Studies that look at the sleeping patterns of elderly people often indicate ‘restless’ nights are bad for the brain, and new research supports this claim.
A study of women aged 65 years of age and older found breathing irregularities that rob the brain of oxygen during sleep; also known as sleep apnoea or hypoxia, may imperil a person’s ability to think straight.
Hypoxia is a pathological condition in which a person becomes deprived of adequate oxygen supply. Individuals with disordered breathing slow down or stop taking breaths during sleep and often must “gasp to catch up”.
Researchers reported those of the women studied with seriously disordered breathing had an increased risk of developing mild cognitive impairment or dementia in later years.
Previous short-term studies have linked disordered breathing to cognitive impairment, citing hypoxia as a culprit.
In the new study, physician Kristine Yaffe, of the University of California and her colleagues, tested 298 women, with an average age of 82 years, for sleep problems from 2002 to 2004. Overnight monitoring of each individual recorded any stoppages of air flow in their breathing or and arousals from sleep.

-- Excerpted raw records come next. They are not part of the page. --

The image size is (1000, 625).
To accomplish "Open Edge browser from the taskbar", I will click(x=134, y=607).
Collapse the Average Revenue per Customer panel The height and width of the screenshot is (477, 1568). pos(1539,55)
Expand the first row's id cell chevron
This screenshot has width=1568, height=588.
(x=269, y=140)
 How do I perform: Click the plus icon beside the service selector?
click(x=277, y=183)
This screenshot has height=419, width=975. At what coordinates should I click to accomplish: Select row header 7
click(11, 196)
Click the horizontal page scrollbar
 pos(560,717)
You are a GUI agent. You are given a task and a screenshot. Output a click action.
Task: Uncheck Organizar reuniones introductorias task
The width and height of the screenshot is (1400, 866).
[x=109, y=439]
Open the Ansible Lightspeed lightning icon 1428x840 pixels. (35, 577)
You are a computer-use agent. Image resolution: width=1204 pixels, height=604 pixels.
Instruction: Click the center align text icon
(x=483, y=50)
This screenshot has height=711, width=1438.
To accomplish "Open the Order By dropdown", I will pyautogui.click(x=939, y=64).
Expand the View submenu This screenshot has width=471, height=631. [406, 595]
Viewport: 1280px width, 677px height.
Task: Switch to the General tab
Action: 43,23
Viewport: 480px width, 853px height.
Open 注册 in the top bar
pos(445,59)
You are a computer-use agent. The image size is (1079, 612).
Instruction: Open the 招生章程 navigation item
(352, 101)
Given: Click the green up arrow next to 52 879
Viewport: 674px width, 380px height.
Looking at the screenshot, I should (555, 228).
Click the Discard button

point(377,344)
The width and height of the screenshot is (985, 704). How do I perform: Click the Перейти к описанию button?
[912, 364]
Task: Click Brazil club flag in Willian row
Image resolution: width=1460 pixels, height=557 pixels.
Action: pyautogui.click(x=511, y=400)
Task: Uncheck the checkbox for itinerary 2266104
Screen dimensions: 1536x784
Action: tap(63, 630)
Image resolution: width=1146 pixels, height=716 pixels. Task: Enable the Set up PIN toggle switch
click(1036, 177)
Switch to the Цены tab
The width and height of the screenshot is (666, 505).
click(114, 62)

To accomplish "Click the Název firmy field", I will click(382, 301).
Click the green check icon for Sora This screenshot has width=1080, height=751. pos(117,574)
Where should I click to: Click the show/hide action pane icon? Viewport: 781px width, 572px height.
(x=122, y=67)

About one-third of the patients had disordered breathing and were not cognitively impaired at the time of the sleep test. After the test, patients were given their scores and told researchers if they showed signs of severe sleep problems.
When researchers repeated standard cognition tests on the women about five years later, 4% of those who had disordered breathing had developed dementia or milder cognitive impairments.
In particular, women who had 15 or more breathing stoppages per hour, and who spent more than 7% of sleep time not breathing during the earlier part of the study were nearly twice as likely as those without breathing problems to develop dementia or other cognitive impairments.
Mark Aloia, a psychologist at National Jewish Health in Denver, said hypoxia is not good for the brain, and the study “definitely strengthens the idea that hypoxia has detrimental effects”.
Patients with obstructive sleep apnoea, the most common form of disordered breathing, can benefit from a machine, in which a mask fitted over the mouth and nose, delivers air constantly during sleep.
Since no medications are known to prevent mild cognitive impairment from progressing to dementia or Alzheimer’s disease, “treating at-risk patients for sleep-disordered breathing is a prevention strategy that may be worth testing,” the researchers suggested.